▶ _WORK REQUEST_
For each line of the data below that holds "computer", copy the line.

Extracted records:
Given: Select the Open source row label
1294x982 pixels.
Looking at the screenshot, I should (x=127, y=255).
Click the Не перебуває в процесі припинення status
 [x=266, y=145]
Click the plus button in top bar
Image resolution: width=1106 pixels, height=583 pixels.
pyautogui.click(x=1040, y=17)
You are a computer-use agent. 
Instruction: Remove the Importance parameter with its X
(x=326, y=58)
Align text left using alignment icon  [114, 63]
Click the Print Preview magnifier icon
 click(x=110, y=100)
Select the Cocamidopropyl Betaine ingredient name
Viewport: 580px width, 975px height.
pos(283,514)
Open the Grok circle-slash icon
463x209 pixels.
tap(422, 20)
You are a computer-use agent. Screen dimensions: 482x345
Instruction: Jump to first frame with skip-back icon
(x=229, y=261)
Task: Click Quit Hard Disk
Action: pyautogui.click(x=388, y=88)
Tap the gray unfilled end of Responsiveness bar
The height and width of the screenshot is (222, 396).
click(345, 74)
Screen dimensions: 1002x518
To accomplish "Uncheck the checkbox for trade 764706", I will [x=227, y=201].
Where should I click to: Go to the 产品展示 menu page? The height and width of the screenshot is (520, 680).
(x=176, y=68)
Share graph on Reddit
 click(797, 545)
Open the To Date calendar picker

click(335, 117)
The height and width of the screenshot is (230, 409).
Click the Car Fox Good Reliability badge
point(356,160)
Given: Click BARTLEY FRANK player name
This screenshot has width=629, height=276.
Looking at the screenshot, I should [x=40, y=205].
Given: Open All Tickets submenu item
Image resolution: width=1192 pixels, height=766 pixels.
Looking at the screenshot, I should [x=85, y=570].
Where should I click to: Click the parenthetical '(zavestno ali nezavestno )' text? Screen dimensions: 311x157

▶ _RESPONSE TO THE TASK_
You are a computer-use agent. 
You are a computer-use agent. Screen dimensions: 482x345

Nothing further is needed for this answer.